Observation data Epoch J2000.0 Equinox ICRS
- Constellation: Centaurus
- Right ascension: 11^{h} 35^{m} 55.58491^{s}
- Declination: −47° 38′ 29.9038″
- Apparent magnitude (V): +5.26

Characteristics
- Evolutionary stage: main sequence
- Spectral type: F0V or A7m
- B−V color index: +0.257±0.003

Astrometry
- Radial velocity (R_{v}): +5.2±2.8 km/s
- Proper motion (μ): RA: +33.654 mas/yr Dec.: −49.433 mas/yr
- Parallax (π): 17.1828±0.0741 mas
- Distance: 189.8 ± 0.8 ly (58.2 ± 0.3 pc)
- Absolute magnitude (M_{V}): +1.31

Details
- Mass: 1.62 M_{☉}
- Radius: 2.83 R_{☉}
- Luminosity: 21 L_{☉}
- Surface gravity (log g): 3.97±0.14 cgs
- Temperature: 7,737±263 K
- Age: 467 Myr
- Other designations: C^{2} Cen, CD−46°7205, FK5 435, GC 15901, HD 100825, HIP 56573, HR 4466, SAO 222895

Database references
- SIMBAD: data

= HD 100825 =

Star in the constellation Centaurus

HD 100825 is a single star in the southern constellation of Centaurus. It has the Bayer designation C^{2} Centauri, while HD 100825 is the identifier from the Henry Draper catalogue. The star has a yellow-white hue and is dimly visible to the naked eye with an apparent visual magnitude of +5.26. It is located at a distance of 187 light years from the Sun based on parallax, with an absolute magnitude of +1.31. The radial velocity is poorly constrained, but the star appears to be drifting further away from the Sun at the rate of around 5 km/s. It is a member of the Sirius supercluster of co-moving stars.

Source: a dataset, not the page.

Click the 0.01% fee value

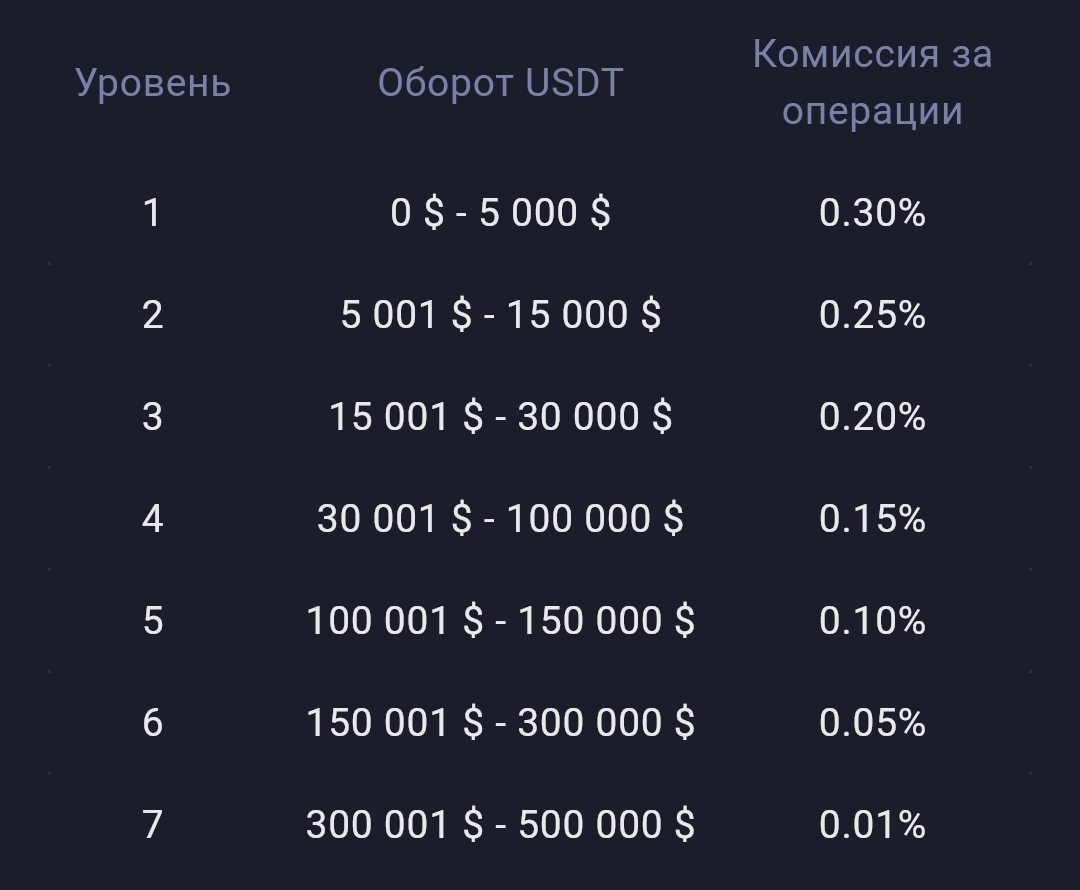(x=872, y=825)
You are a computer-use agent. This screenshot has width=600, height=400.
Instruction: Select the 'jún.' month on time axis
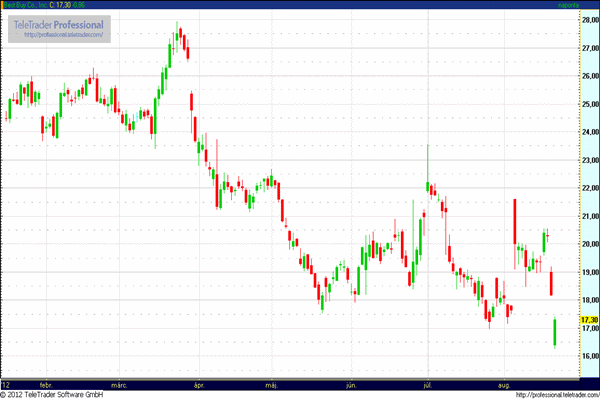(351, 383)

This is an Am star or metallic-line star with a stellar classification of F0V, indicating it is a F-type main-sequence star that is generating energy by core hydrogen fusion. It is an estimated 467 million years old and has 1.62 times the mass of the Sun. The star is radiating 21 times the luminosity of the Sun from its photosphere at an effective temperature of 7,737 K.